Provisions on the rejection of plaint under CPC:

  1. Order VII Rule 12 of C.P.C states the procedure on rejecting the plaint so that it can be used as a precedent for future cases.
  2. Order VII Rule 13 of C.P.C states that rejection of the plaint does not stop the presentation or filling of the fresh plaint.

Two modes which are mentioned to show the manner in which the plaint can be rejected:

  1. The defendant has the right to file an application in the form of an interlocutory application at any stage of proceedings for the rejection of the plaint.
  2. Suo moto (on its own): The meaning of the suo moto itself defines the way of rejection of the plaint. Suo moto rejection is under Order 7 Rule 11 which states Rejection of the plaint. A court can itself try a suit under Order 7 Rule 11 if the plaint fulfills the conditions discussed in the first point.

Landmark Case on Rejection of Plaint:

  1. Kalepur Pala Subrahmanyam v Tiguti Venkata: In this case, it was said that a plaint cannot be rejected in part and retained part under this rule. It must be rejected as a whole and not with the rejection of one part and acceptance of another. This judgment is considered as a landmark judgment on the rejection of the plaint.
  2. Bibhas Mohan Mukherjee v. Hari Charan Banerjee: In this case, it was held that an Order rejecting a plaint is a decree and hence it is applicable and binding in other cases, which involves the rejection of the plaint.
  3. ROJA vs. U.S. RAYU: Court, in this case, held that any application for the rejection of the plaint under Order 7 Rule 11 of the code of civil procedure can be filed at any stage and the court has to dispose of the same before proceeding with the trial.

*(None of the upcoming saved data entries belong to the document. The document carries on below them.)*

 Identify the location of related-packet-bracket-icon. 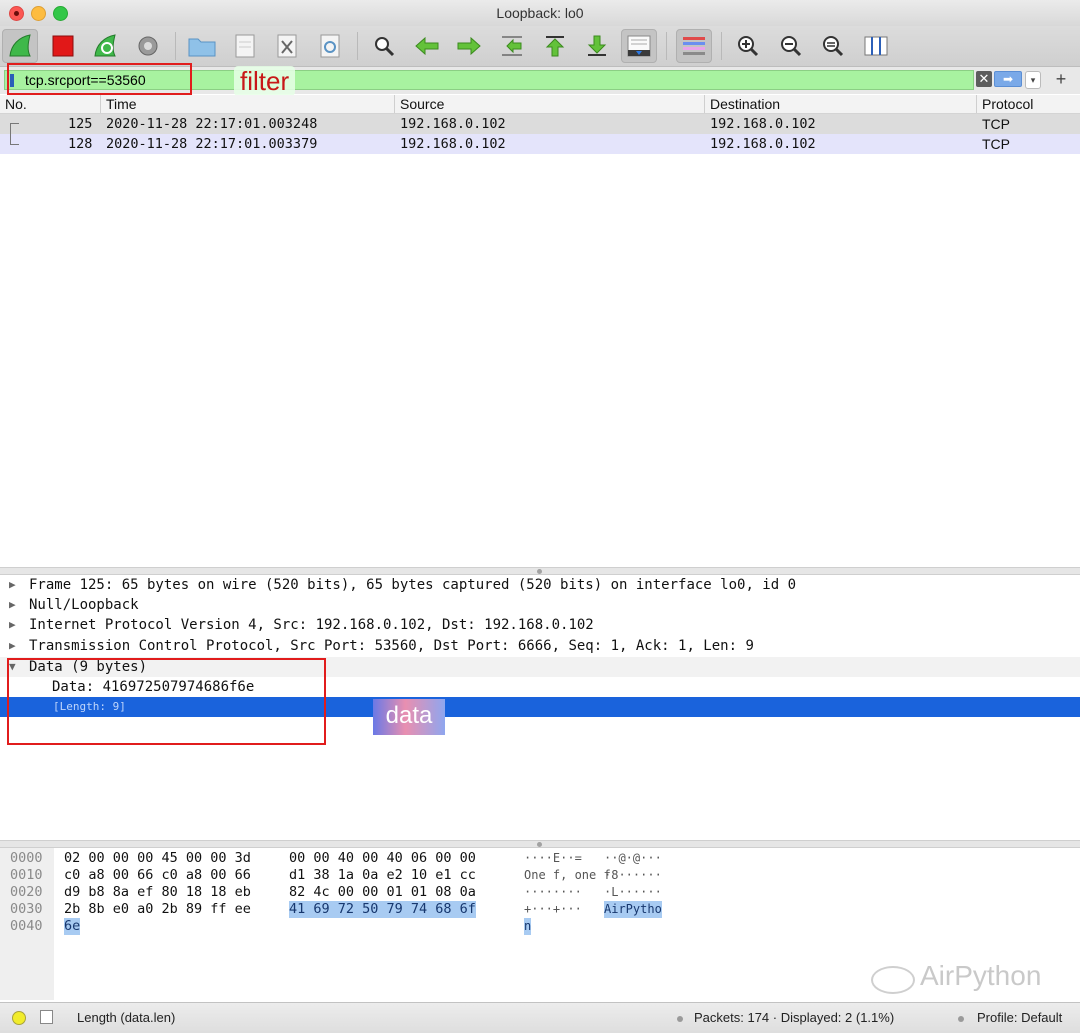
(14, 140).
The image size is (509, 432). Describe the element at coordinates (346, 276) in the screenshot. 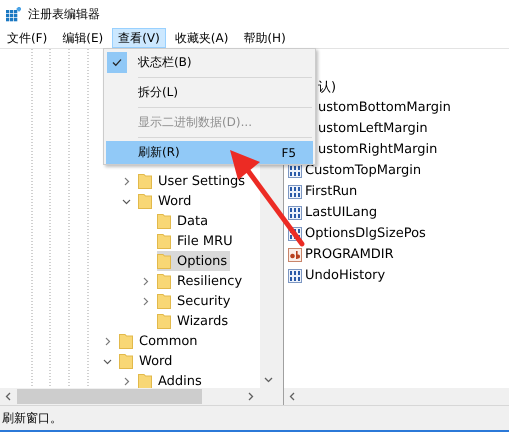

I see `value-name: UndoHistory` at that location.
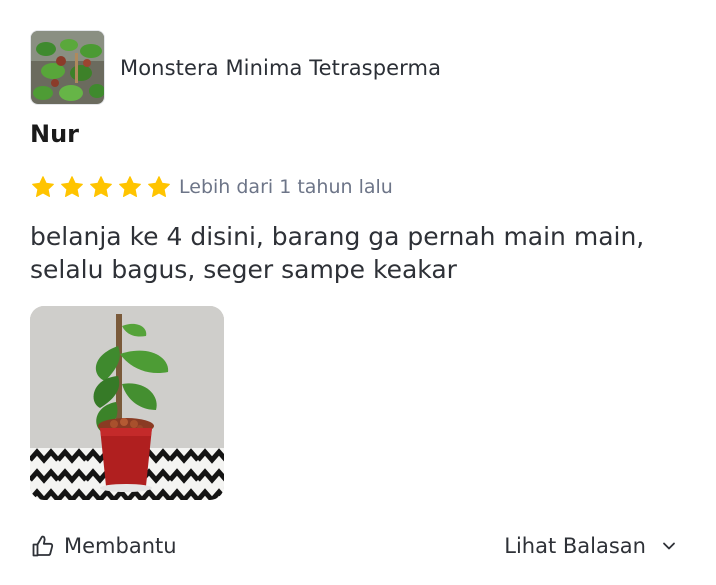 The width and height of the screenshot is (716, 585). I want to click on reviewer-name: Nur, so click(55, 134).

The time fixed by the court for the correctness of the valuation or supplying the requisite stamp-papers shall not however be extended unless the court for reasons to be recorded is satisfied that the plaintiff was prevented by any cause of an exceptional nature from correcting the valuation or supplying the requisite stamp-papers as the case may be within the time fixed by the court and that refusal to extend such time would cause grave injustice to the plaintiff.

Conclusion:

In my opinion in the field of law the concept of Plaint is emerged for better knowledge of the point of conflict and facts so that the decisions can be more effective and well-informed. But due so many rules, orders etc., it creates a chaos in the civil system and simplifying these regulations will make it easier for us to file a suit.